I stood in front of a door with the intricately carved hardwood lintel which you see in the featured photo. The figure is possibly a variant of Gajalakshmi, the goddess of wealth in her most royal aspect. In the usual iconography she would have four hands, two in the mudras of abhaya and varada, and two holding lotuses. Here only the pairof hands with the lotuses is seen. The dark wood had certainly been carved more than a century ago, perhaps some time in the middle of the 19th century CE. Once this kind of door lintel was common across Kerala. There was a master carver who served a small group of villages. The large number of master carvers puzzled me. In a pre-consumer economy, you would not expect door lintels to be such hot items. It turns out that the reason has to do with a churn in the Kerala agricultural economy in the 19th century.

At the beginning of the 19th century the economy of Kerala had come to depend heavily on the export of pepper. It was originally grown only in two districts, but the possibility of trade made pepper the primary crop across the Malabar region. Then, in the first decades of the 19th century, the pepper market crashed and the local economy shifted first to byproducts of coconut, and then to coffee. Land belonged to a few, and was worked by a larger number of tenants who would bid for the right to cultivate. In this speculative agrarian economy there was a quick turnover of tenants, and at each turnover the newly prosperous tenants built their own family home. This required extensive woodwork and metalwork (see the ornate handle and lock in the door above).
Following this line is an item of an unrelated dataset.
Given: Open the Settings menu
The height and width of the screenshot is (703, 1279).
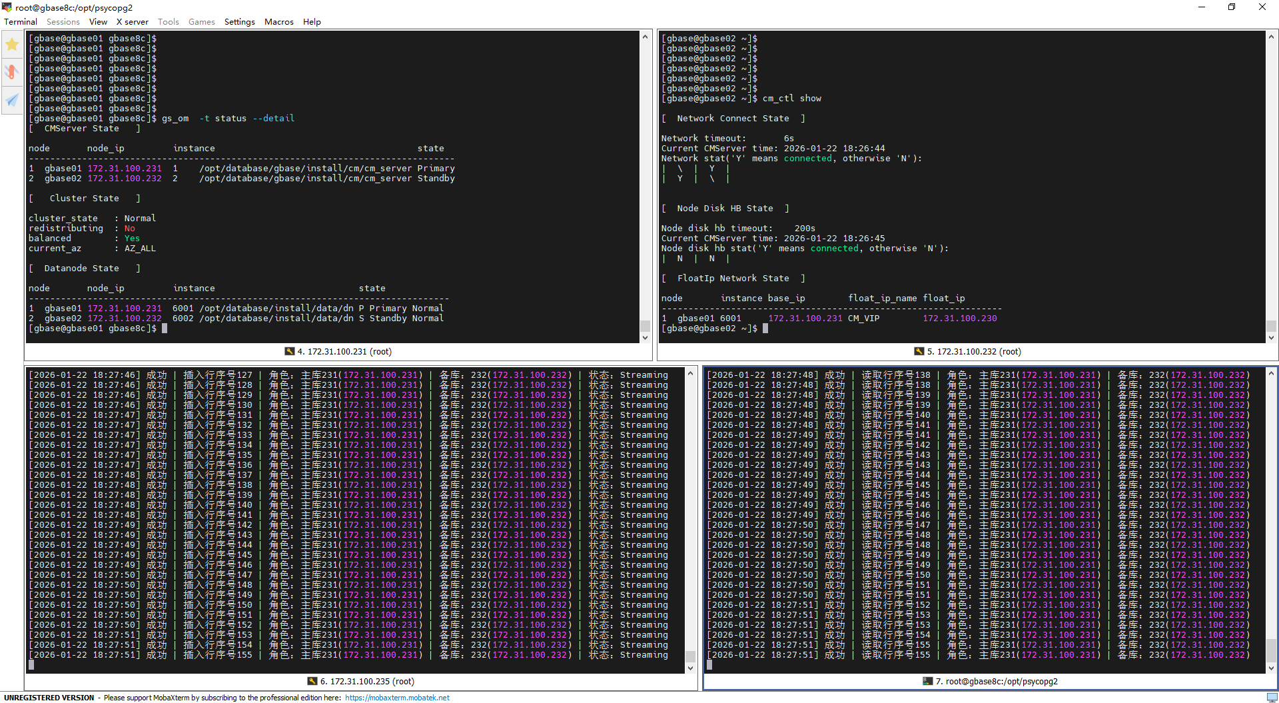Looking at the screenshot, I should coord(239,22).
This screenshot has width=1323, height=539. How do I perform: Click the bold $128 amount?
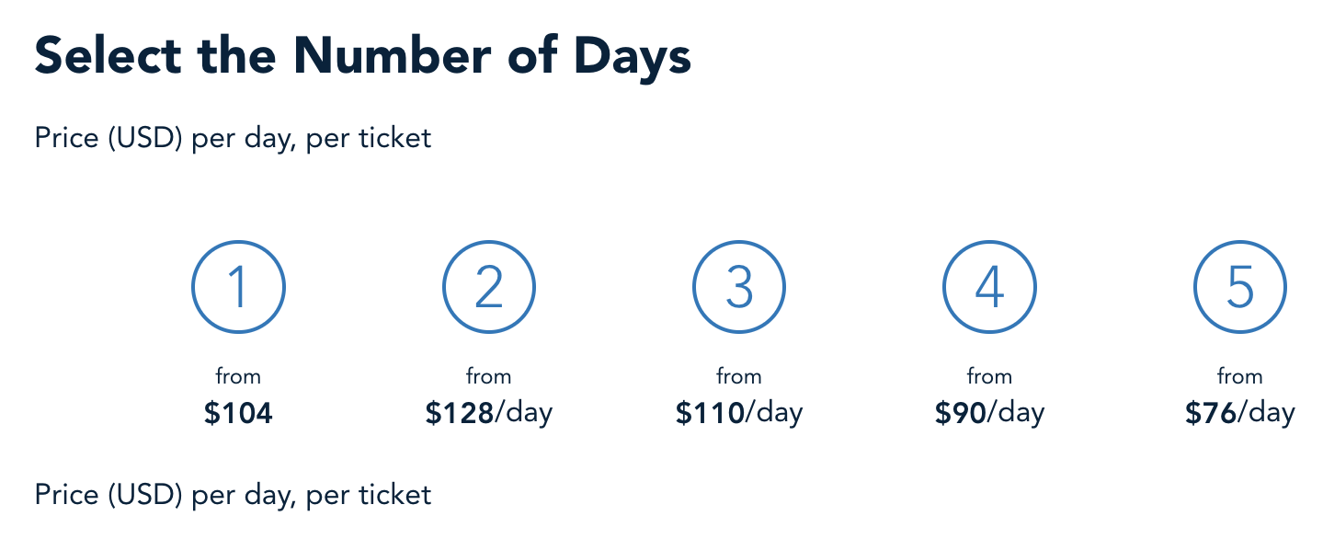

In the Kochi area you’ll find shops full of old bric-a-brac hiding a few gems. The wooden carvings that you see in this photo also come from that time. It is interesting to see that about eight centuries of cross-ocean trade had already made Kerala a very cosmopolitan place. Local artists drew not only on old Hindu traditions, but also the deep historical connections with the west, the Levant and Arabia, the far west, Europe, and the east, Java, Vietnam, and, mostly at a remove, China. As an amateur I find it interesting to try to trace artistic influences in these everyday decorations from a century ago. I’m sure art historians have been over this territory in great detail.